A Genome-Wide Analysis of Long Noncoding RNAs in Circulating Leukocytes and Their Differential Expression in Type 1 Diabetes Patients

Abstract

Long noncoding RNAs (lncRNAs) regulate gene expression at different levels in various diseases, including type 1 diabetes (T1D). However, the expression of circulating lncRNAs in leukocytes in T1D has not been well documented. To identify differentially expressed lncRNAs between T1D patients and healthy controls, RNA sequencing was performed on samples of leukocytes collected from both healthy persons and T1D patients.

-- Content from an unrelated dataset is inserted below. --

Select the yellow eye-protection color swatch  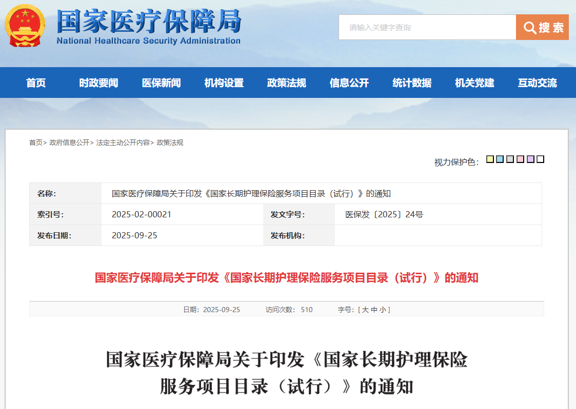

The categories, enriched pathways, coexpression networks, and the characteristics of novel lncRNAs were analyzed to provide an extensive profile. qPCR was adopted to validate the differential expression of lncRNAs in the validation cohort. A total of 14,930 lncRNAs and 16,063 mRNAs were identified in the peripheral blood leukocyte of T1D patients. After optimization using an adjusted $p$ value (threshold of <0.05), 393 circulating lncRNAs were identified, of which 69 were downregulated and 324 were upregulated in T1D patients. Gene Ontology analysis indicated that these lncRNAs and mRNAs were enriched in the immune system category. Further analysis showed that 61.28% of the novel lncRNAs were conserved in humans. A set of 12 lncRNAs were selected for qPCR validation, and 9 of 12 lncRNAs were confirmed to show significant differential expression between the T1D and control validation cohorts. Among the 9 confirmed lncRNAs, lncRNA MSTRG.128697 and lncRNA MSTRG.128958 were novel and human-specific; however, further validation is required. lncRNA MSTRG.63013 has orthologous sequences in the mouse genome and was identified as a key node for etiology and pathophysiology in animal studies, which will help understand the epigenetic mechanisms of T1D complications.